Há alguns dias, a Fox Corporation fechou um acordo com a empresa Dominion Voting Systems para indenizá-la em US$ 787,5 milhões (cerca de R$ 4 bilhões) por tê-la acusado sistematicamente de ter ajudado a fraudar a eleição presidencial de 2020 de modo a impedir a reeleição do então presidente Donald Trump. A Dominion pleiteava indenização de US$ 1,6 bilhão, mas aceitou reduzir a pedida e encerrou o caso, para frustração de muitos – afinal, se o processo fosse adiante, provavelmente o dono da Fox, o magnata Rupert Murdoch, seria chamado a depor e teria que explicar por que permitiu que a campanha contra a Dominion prosseguisse mesmo que vários jornalistas e executivos na Fox soubessem que se tratava de uma falsa acusação, como atestam comunicações internas da emissora incluídas como provas. O próprio Murdoch, mostra um dos documentos, qualificou a acusação contra a Dominion de “realmente louca”.
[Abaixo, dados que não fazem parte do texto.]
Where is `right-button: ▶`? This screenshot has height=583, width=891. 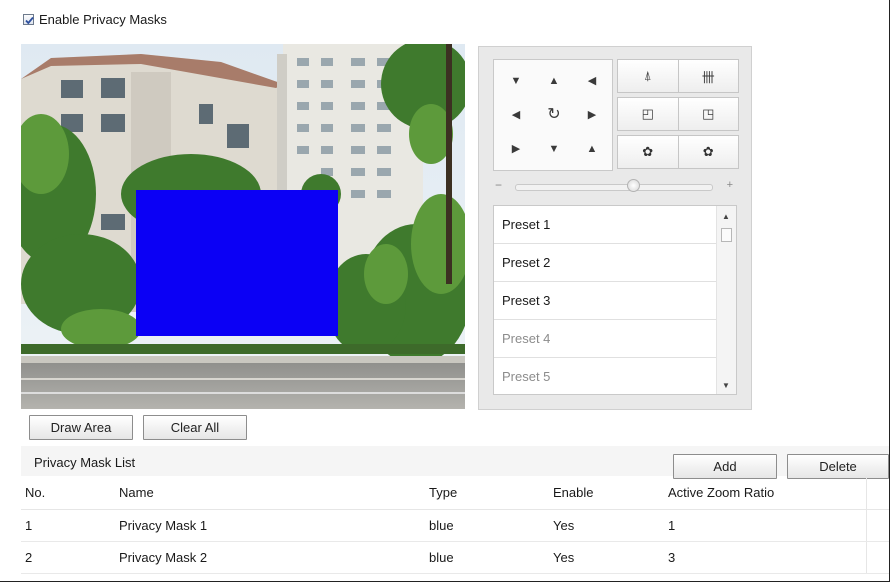 right-button: ▶ is located at coordinates (592, 115). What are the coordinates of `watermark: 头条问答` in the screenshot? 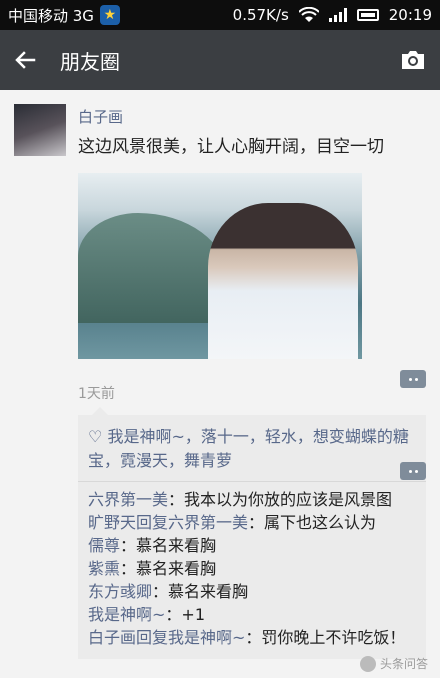 It's located at (394, 664).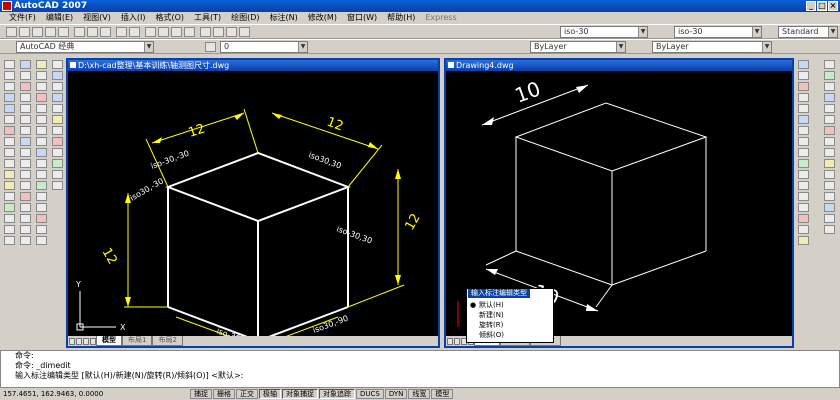 The width and height of the screenshot is (840, 400). What do you see at coordinates (57, 86) in the screenshot?
I see `tool-c-icon` at bounding box center [57, 86].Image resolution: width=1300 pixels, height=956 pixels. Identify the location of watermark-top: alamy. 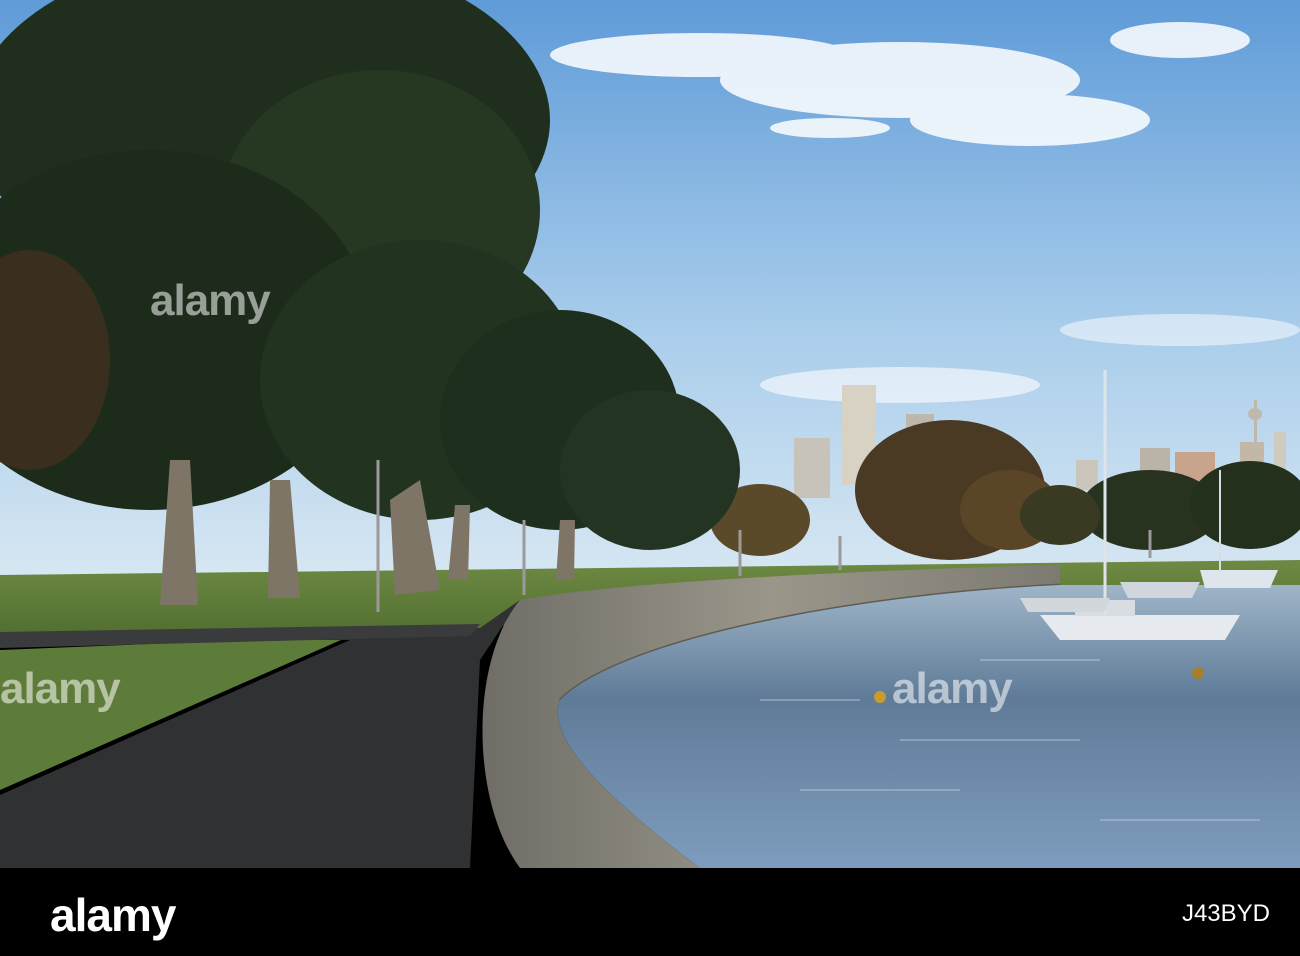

Entre as mensagens anexadas como provas estão e-mails trocados entre o então principal âncora da Fox, Tucker Carlson, e a direção da empresa, nos quais admitem que, ao contrário do que diziam no ar, não houve manipulação nenhuma do resultado da eleição. Usando seu enorme poder na emissora, Carlson ainda pressionou executivos da Fox News pela demissão sumária – “tipo esta noite”, como ele escreveu em uma das mensagens – de jornalistas da própria casa que ousaram contestar a alegação de que a eleição fora fraudada, em vista da absoluta falta de provas de que as urnas eletrônicas tinham sido adulteradas.
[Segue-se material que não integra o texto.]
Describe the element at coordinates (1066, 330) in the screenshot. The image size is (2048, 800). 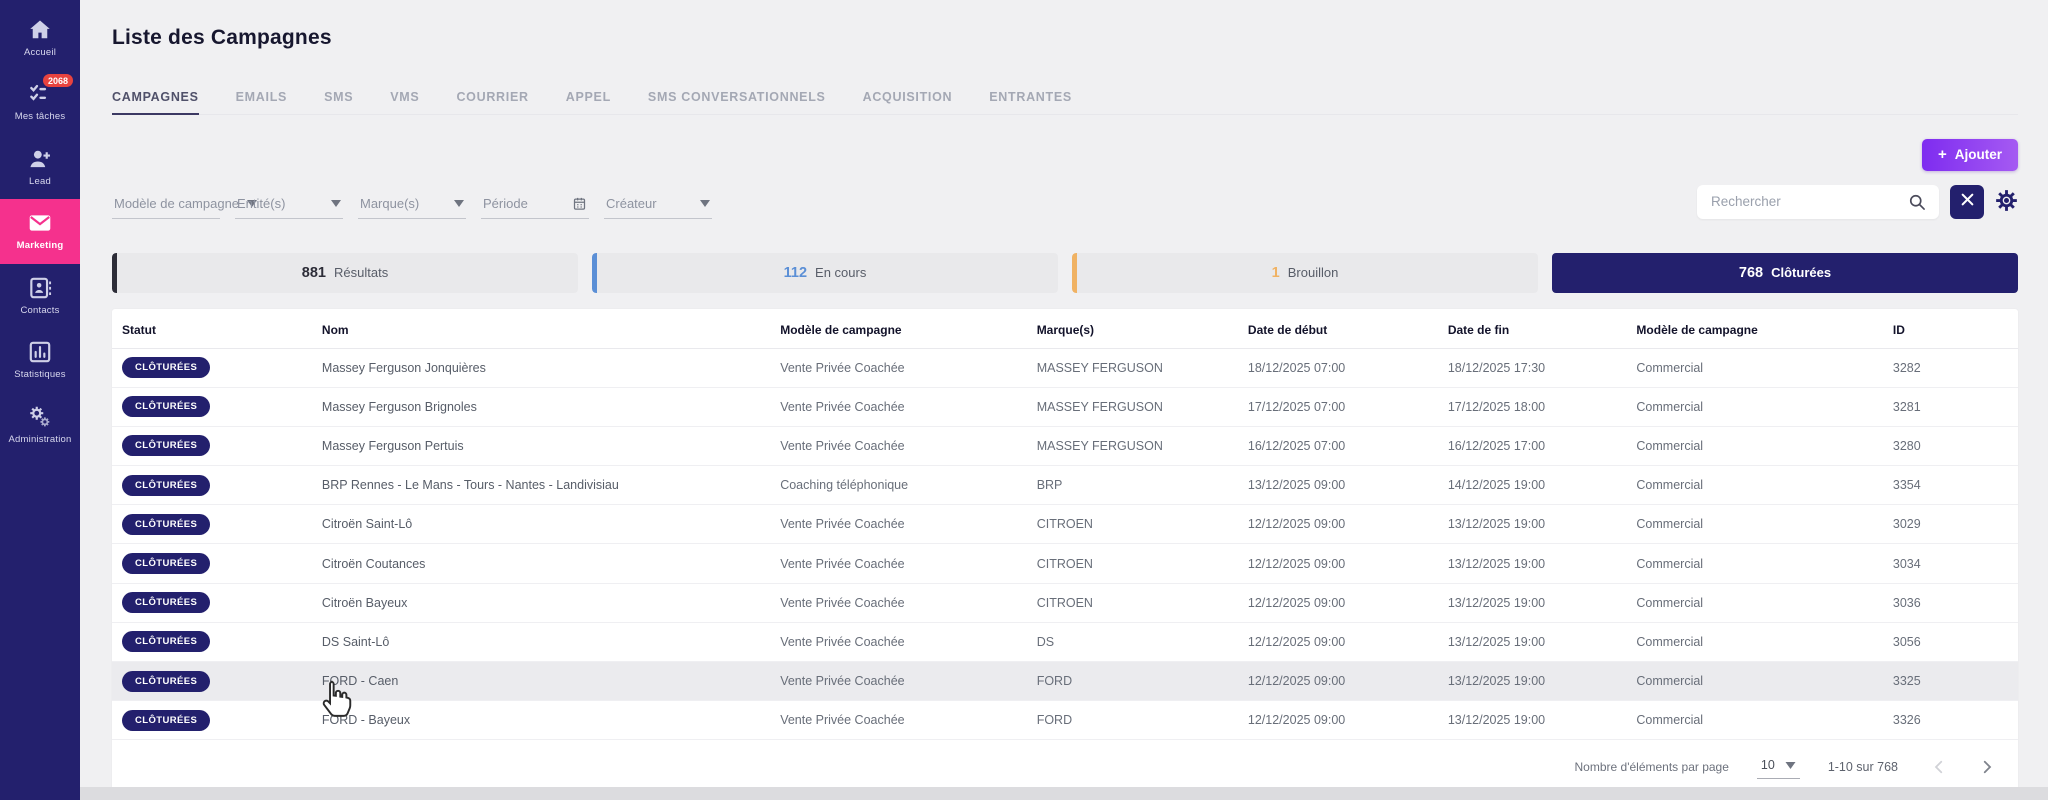
I see `column-header: Marque(s)` at that location.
Principal usina de fake news sobre a eleição presidencial de 2020, em particular sobre o caso da Dominion, o programa de Carlson era uma espécie de centro difusor dos medos, preconceitos e ódios que animam a extrema direita norte-americana, tornando-o líder de audiência entre todos os canais de TV por assinatura nos Estados Unidos. Na esteira do caso, a Fox afinal demitiu Carlson, desfazendo-se de seu reluzente anel para preservar os dedos.
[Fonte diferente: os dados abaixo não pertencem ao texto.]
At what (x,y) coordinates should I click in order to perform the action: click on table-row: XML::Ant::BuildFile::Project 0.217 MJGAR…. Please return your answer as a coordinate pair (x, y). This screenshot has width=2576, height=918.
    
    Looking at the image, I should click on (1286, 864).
Ao longo do caso, a Fox argumentou que o processo movido pela Dominion violava a liberdade de imprensa prevista na Constituição americana, porque, segue o raciocínio, a emissora estava sendo perseguida por ter simplesmente reproduzido a opinião de diversas personalidades, inclusive o presidente Trump. Ou seja, a Fox, como é habitual entre os que lucram com mentiras, escorou-se em proteções constitucionais básicas para legitimar o sistemático envenenamento da democracia.

Felizmente, mesmo num país que trata a liberdade de expressão como um direito sagrado, a desculpa não colou, ante a enxurrada de provas de que se tratava de difamação intencional.

Seria ingênuo supor que a Fox não esteja gestando outro Tucker Carlson para apresentá-lo em momento oportuno; afinal, não foi Carlson quem fez a Fox, antes pelo contrário – esse jornalista, que desonra a profissão, foi durante um bom tempo um produto cuidadosamente manufaturado pelos executivos da emissora para atiçar os instintos mais primitivos de uma audiência progressivamente incapaz de pensar por si mesma. Há todo um nicho de negócios que se criou em torno do negacionismo e da desinformação, bastante explorado por maus jornalistas e vitaminado pela irresponsabilidade das redes sociais, que desafia as leis, a ética e a democracia em todo o mundo.

Para todos os efeitos, contudo, o desfecho do caso da Dominion contra a Fox serve para mostrar que felizmente há um limite, pecuniário e reputacional, para os que insistem em fazer da desinformação um modelo de negócios.